Com sua audaciosa disposição de desarticular simultaneamente os grupos inimigos que se propõem a destruir Israel e formam o “eixo da resistência” patrocinado pelo Irã, Netanyahu inaugurou uma nova forma de tratar a ameaça do terrorismo, ainda mais implacável do que a dureza com que o país sempre encarou a questão. Para isso, cruzou uma série de linhas vermelhas, como são chamadas as barreiras invisíveis que preceitos éticos, morais, diplomáticos, humanitários e de pura e simples cortesia erguem contra ações mais truculentas. A mais dramática foi a que colocou em segundo plano a vida dos cerca de sessenta reféns que ainda se supunham vivos em poder do Hamas — diante da dimensão da operação armada em andamento, pouca gente acredita que ainda possam ser resgatados. Igualmente trágica tem sido a decisão de explodir refúgios terroristas deliberadamente resguardados pela população civil em ataques qualificados de cirúrgicos, que sempre matam indiscriminadamente e desalojam multidões — um nível de ferocidade que embaça a integridade, altamente alardeada, das Forças Armadas do país. No Líbano, em poucos dias de bombardeios, o governo informou que ao menos 1 400 pessoas morreram e mais de 1 milhão fugiram de casa, o que equivale a 20% da população total.
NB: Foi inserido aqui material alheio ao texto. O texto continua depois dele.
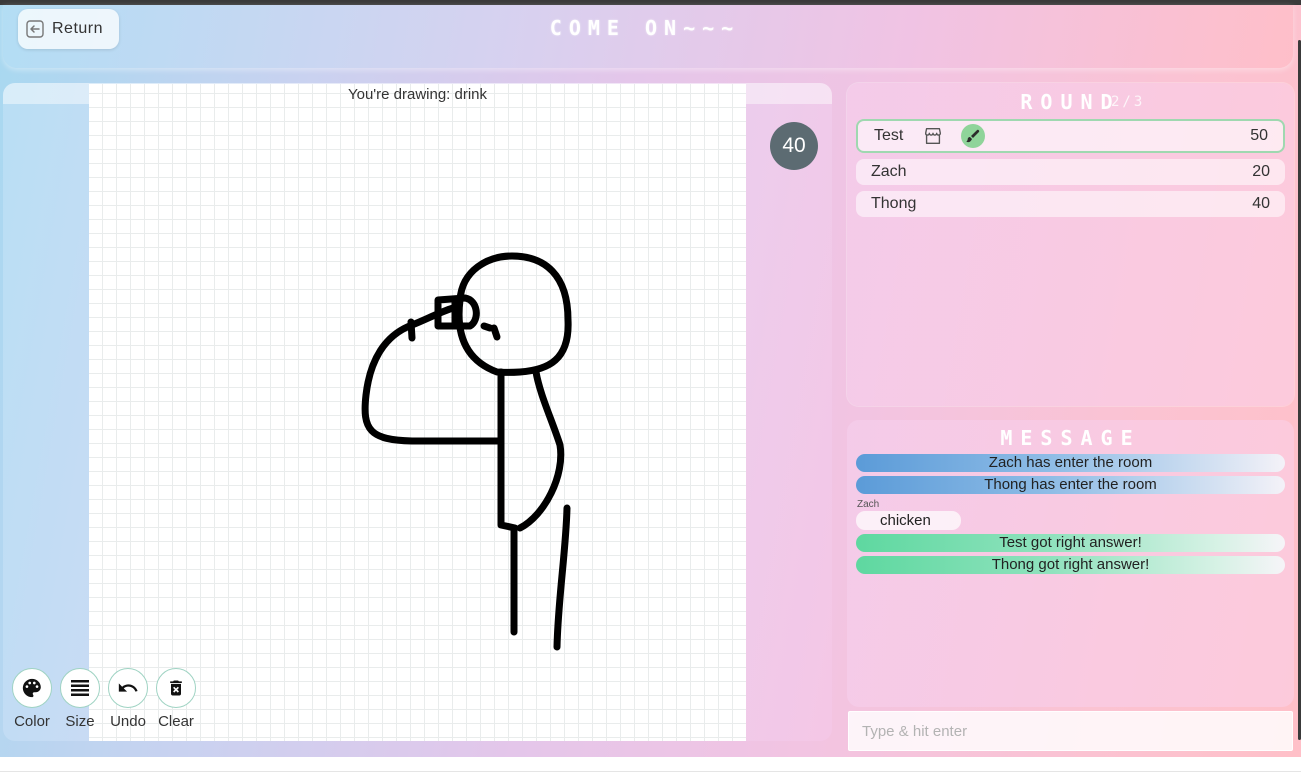 The image size is (1301, 776). I want to click on clear-tool: Clear, so click(176, 699).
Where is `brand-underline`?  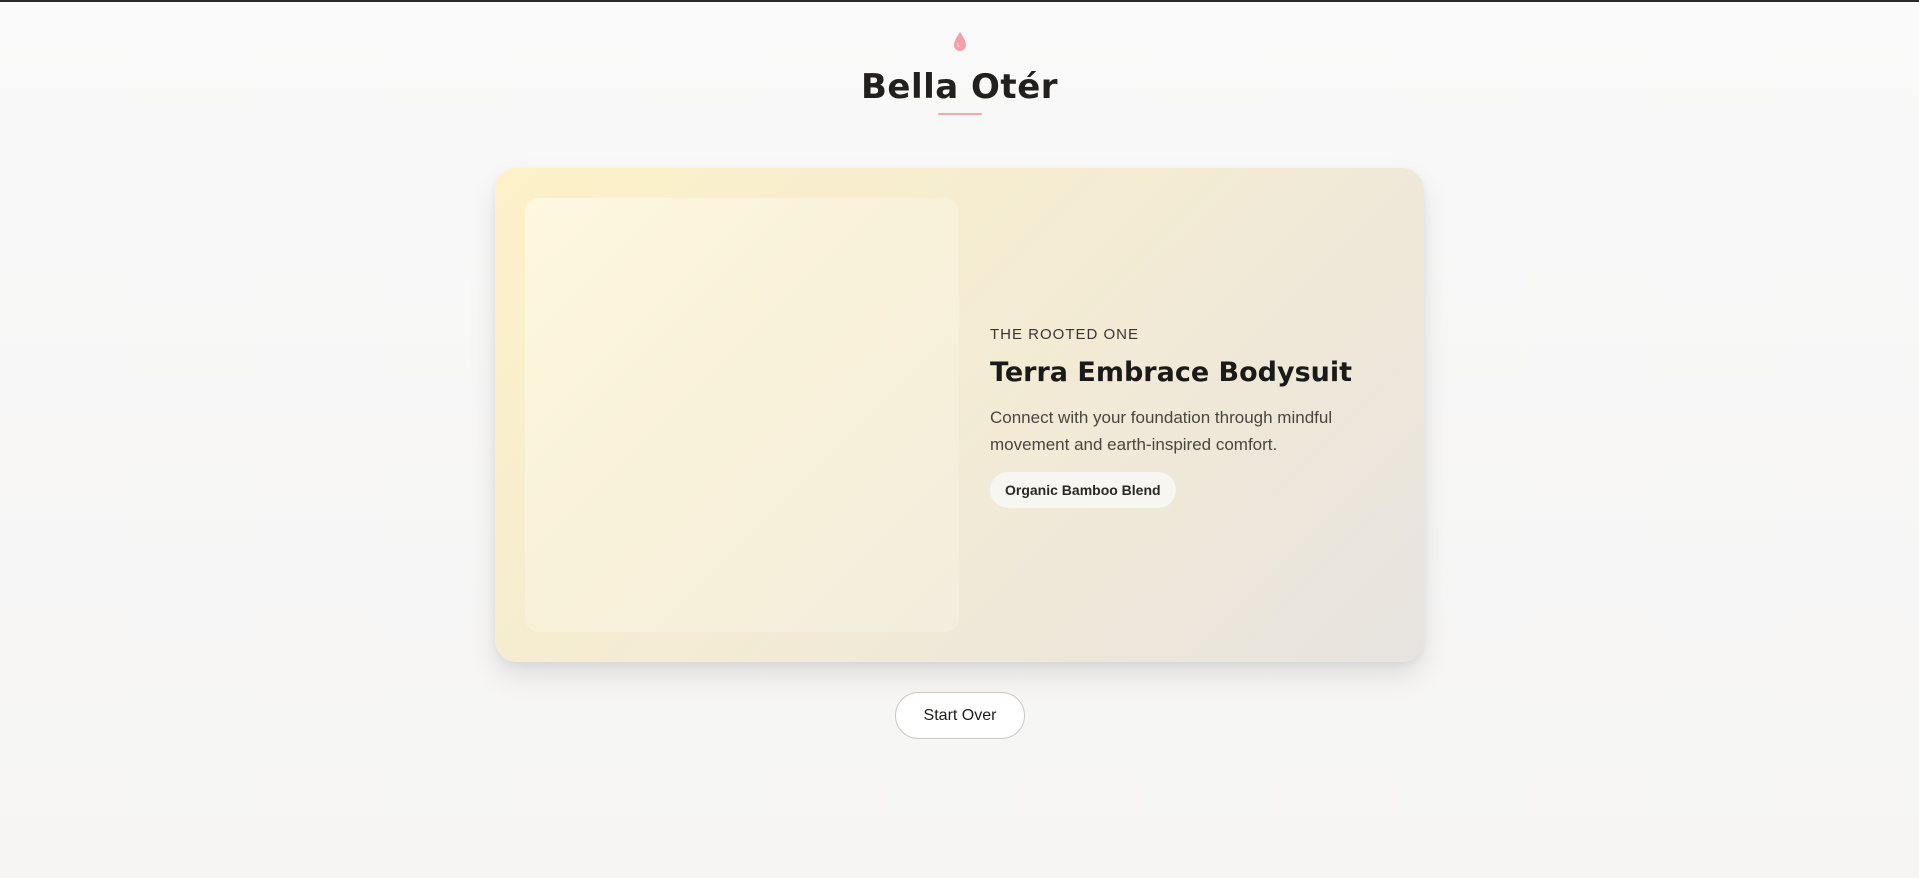
brand-underline is located at coordinates (960, 114).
O governo israelense pulverizou ainda limites preestabelecidos ao rejeitar, sem subterfúgios, o peso da influência dos Estados Unidos em decisões cruciais e dá mostras de estar disposto a pagar para ver a reação do Irã a suas investidas, descartando a frequente e geral preocupação com a possibilidade de que o conflito se espalhe pela região. Partir para o apocalipse, em um primeiro momento, restaura o poder de um primeiro-ministro que parecia estar a um passo de ter a carreira política encerrada. “Trata-se de uma reviravolta impressionante”, diz Bruce Hoffman, especialista em terrorismo e segurança da Universidade de Georgetown, em Washington. “A inteligência israelense superou o desastre de um ano atrás, quando foi surpreendida pelo Hamas, e recuperou sua capacidade de dissuadir e amedrontar inimigos.” Destruir as bases e devastar as fileiras de seus adversários, porém, não garantirá segurança e tranquilidade a Israel enquanto o destino dos palestinos sem terra não for equacionado — e as fracassadas invasões ao Líbano em 1978, 1982 e 2006 comprovam que superioridade bélica não é suficiente para exterminar o terror islâmico, que sempre ressurge mais forte. Bombas não conseguirão deter a marcha da insensatez no Oriente Médio.